TiffanyAtBreakfast · 16/12/2013 14:57

I posted about this a while back in AIBU but am in need of advice again Xmas Sad. A family member (I'll call her FFM, Female Family Member!) of DH's was putting pressure on him to go to their fiancé's stag do, in particular because 'they went to DH's stag'. We aren't in a position to spend hundreds of pounds on it when the fiancé isn't particularly close to DH. It's also Christmas and the stag do is in the spring so we will be skint.

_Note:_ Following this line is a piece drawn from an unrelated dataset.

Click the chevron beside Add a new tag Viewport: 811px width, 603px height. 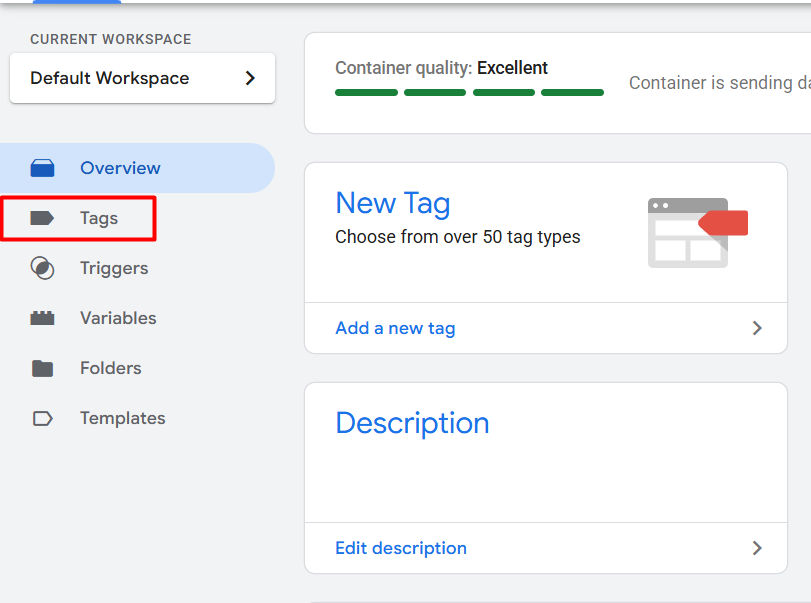click(x=757, y=328)
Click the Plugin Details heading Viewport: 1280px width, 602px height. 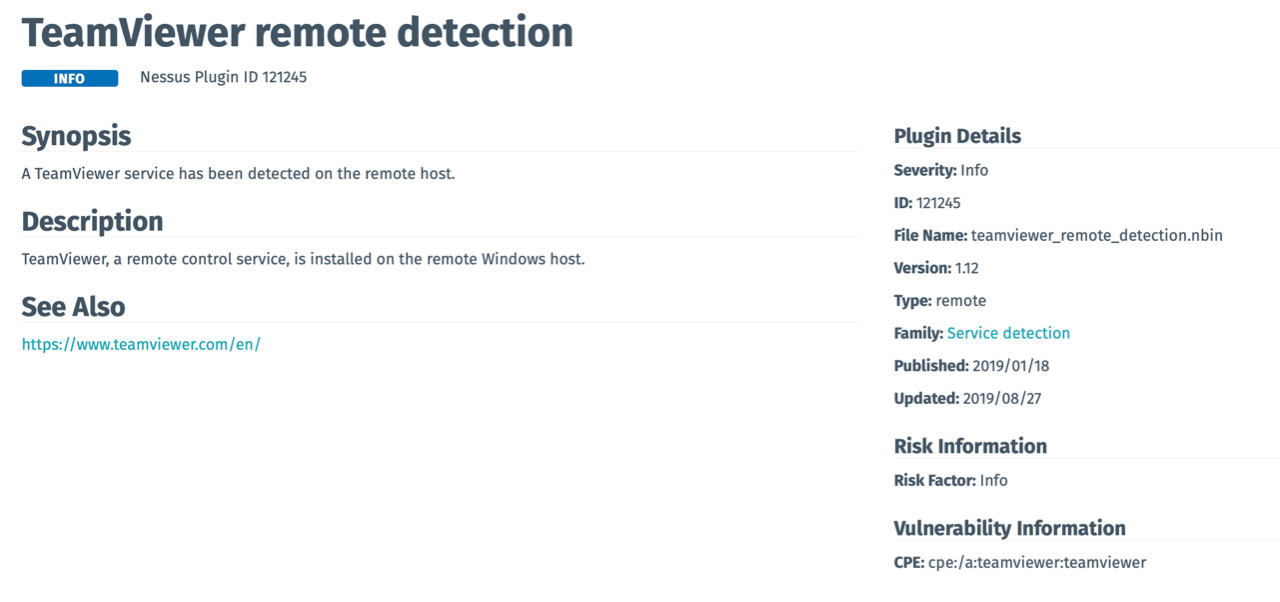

When it first came to light about the cost, DH was in complete agreement with me that we can't afford it (he has no spare money at ALL after bills, utilities, living plus Christmas gifts, and we are trying desperately to save). We both winced at the crazy £250 price tag of the one weekend, so came to a mutual compromise that DH would go to one of the days/nights of the stag and then come home. Stag said this was fine - All happy. Just a note - I'm also going to FFM's hen do which will be ££s, and their wedding is far away, it will cost about £400 for us to attend.

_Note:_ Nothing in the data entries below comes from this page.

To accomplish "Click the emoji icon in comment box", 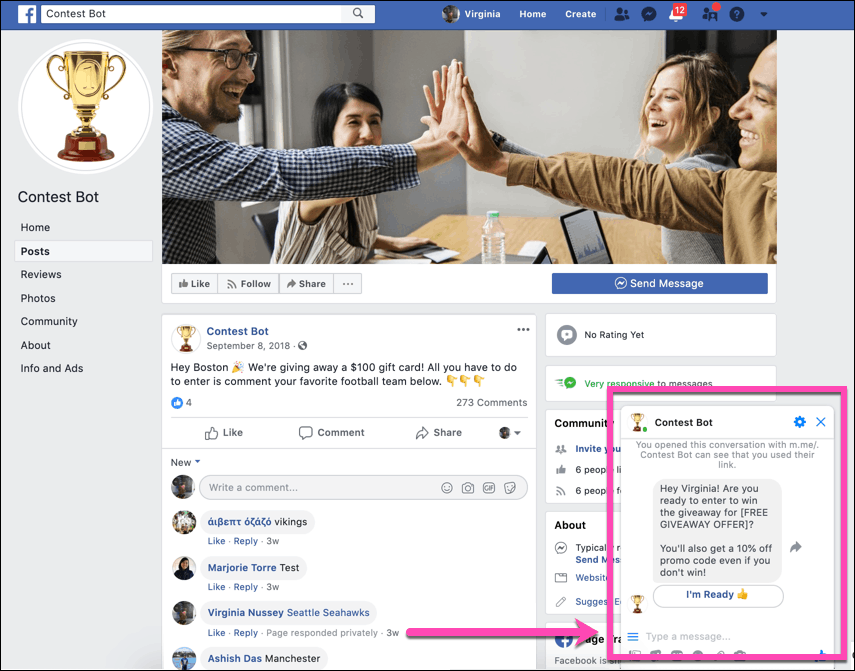I will [447, 488].
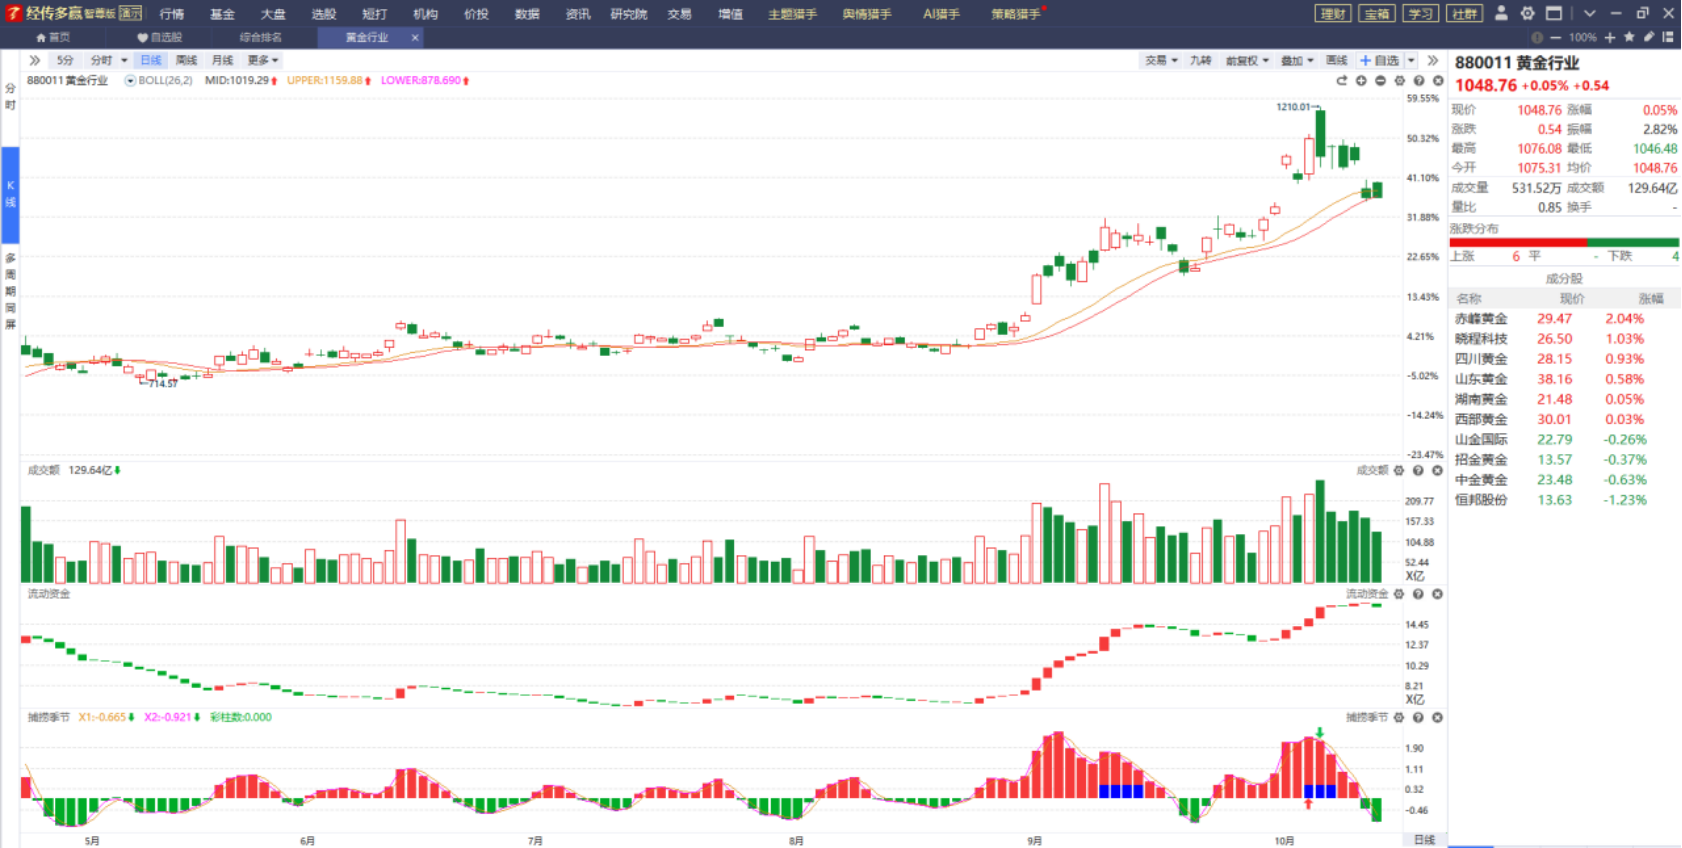The height and width of the screenshot is (848, 1682).
Task: Select the 5分 chart period
Action: pos(65,60)
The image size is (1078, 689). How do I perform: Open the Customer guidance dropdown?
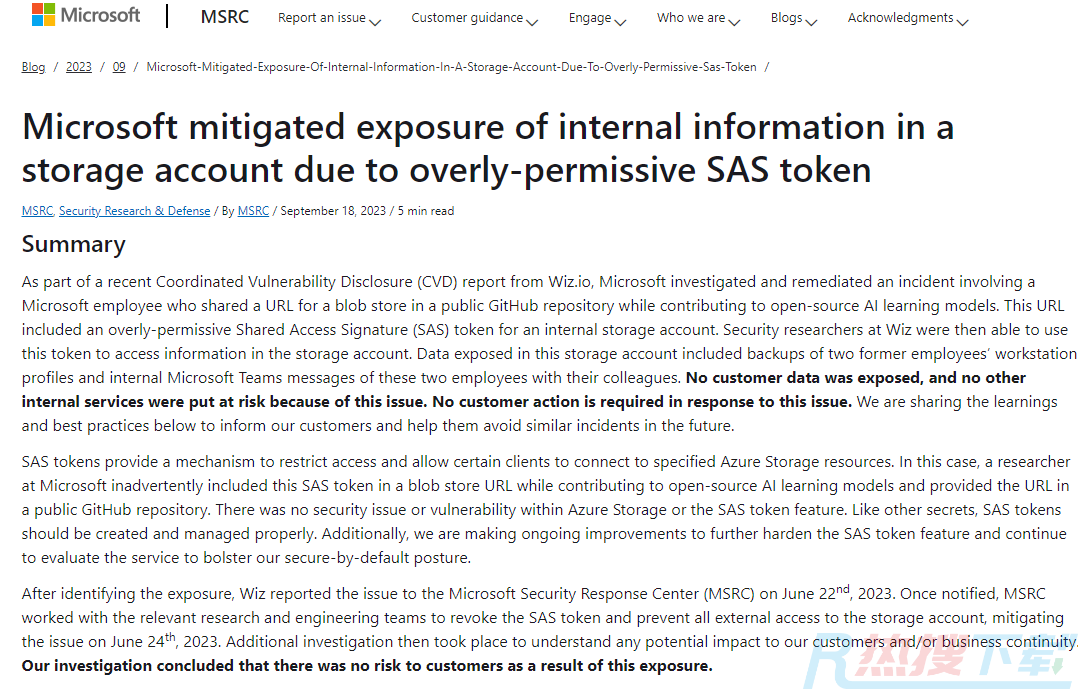tap(474, 18)
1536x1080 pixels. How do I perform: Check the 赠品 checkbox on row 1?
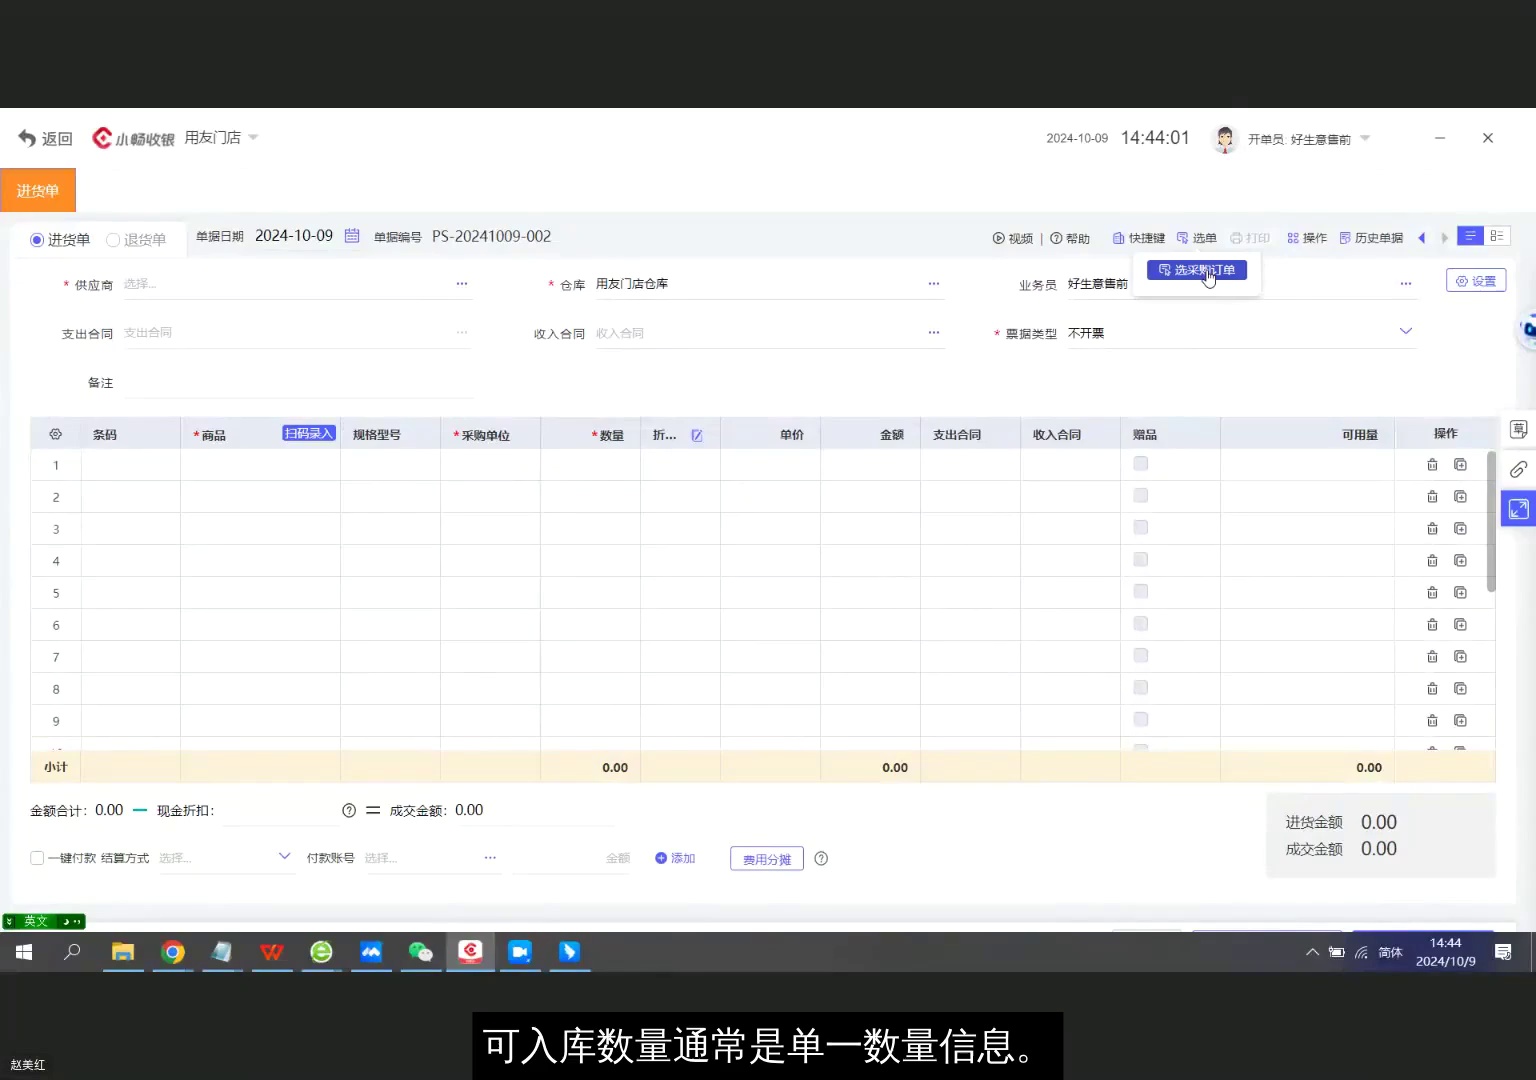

At regular intervals, say every few months, FFM will text DH and start bullying him into going again, at first it was 'oh we'll pay for you to go, you can pay me back'... Um, no thank you. And this morning the messaging has started again, this time because 'someone has dropped out and we need you to come to the activities after all'. (it's not even FFM's event!)

Instead of rolling his eyes and replying with 'sorry, our decision has been made', DH is now giving me grief about it and seems to want to go. I said I am upset and tired of the bullying from FFM, and that I thought we had already come to a compromise and didn't understand why it was being brought up again. He said "Ok, great discussion" so I replied, "I thought we'd already had the discussion, why is this continuously coming up?"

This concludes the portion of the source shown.